• _Problem set_:
A. Answer these questions about the passage on Ebola in Liberia, one line each:
(i) How many Ebola cases had been diagnosed in Grand Cape Mount County so far in December?
(ii) What cultural practice does Nyenswah name as one that can contribute to the spread of the disease?
(iii) In which city had Liberian officials seen improvements in their fight against the disease?
B. Pick up the passage on Ebola in Liberia after its last sentence and continue it.

On Monday, Liberian health officials an outbreak of new Ebola cases, near the country’s border with Sierra Leone.

Liberia’s Assistant Health Minister Tolbert Nyenswah told state radio that forty-nine Ebola cases had been diagnosed in Grand Cape Mount County so far in December, according to a report by the Associated Press. Nyenswah attributed the increase in cases to people traveling across the Liberian border and cultural practices common to the area, such as the washing of bodies before a funeral, that can contribute to the spread of the disease.

Liberia and Sierra Leone, along with neighboring Guinea, have been the center for the recent West African Ebola epidemic, with about twenty thousand cases and almost eight thousand deaths just in the past year in the area. This new outbreak was viewed by Liberian officials as a reversal of recent improvements they had seen, especially in the capital city of Monrovia, in their fight against the deadly disease. Nyenswah said that such an increase in the number of Ebola cases among a small and concentrated population “raises high level of concerns that we need to take very seriously.”

• _Data to examine_:
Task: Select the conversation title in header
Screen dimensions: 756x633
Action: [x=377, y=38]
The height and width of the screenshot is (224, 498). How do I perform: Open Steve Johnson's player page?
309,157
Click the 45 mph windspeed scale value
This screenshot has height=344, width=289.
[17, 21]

• _Replies_:
A.
(i) Forty-nine.
(ii) The washing of bodies before a funeral.
(iii) Monrovia, the capital.

B.
The World Health Organization has called the Ebola epidemic in West Africa “the most severe acute public health emergency seen in modern times ” in a statement issued in September, back when the disease had infected only about six thousand people and killed almost three thousand.

After the first Ebola case to be diagnosed in the United States was confirmed earlier this year, many called for a travel ban from the affected countries. Thomas Eric Duncan, the Liberian man who was the first Ebola case in the United States, was able to enter the United States in September by denying he had had contact with anyone with the disease, and then again denied such contact the first time he went to Texas Presbyterian Hospital in Dallas. When Duncan became gravely ill and returned to the hospital, two of the nurses who treated him contracted Ebola from him. The two nurses recovered, but Duncan ultimately died from the disease on October 8th.

Current U.S. policy requires international travelers who have been in Liberia, Sierra Leone, or Guinea to undergo “enhanced screening procedures,” including testing their temperature for fever, one of the first symptoms of an Ebola infection, before they can enter the United States, but the Obama administrations has rejected calls for outright travel bans or quarantines.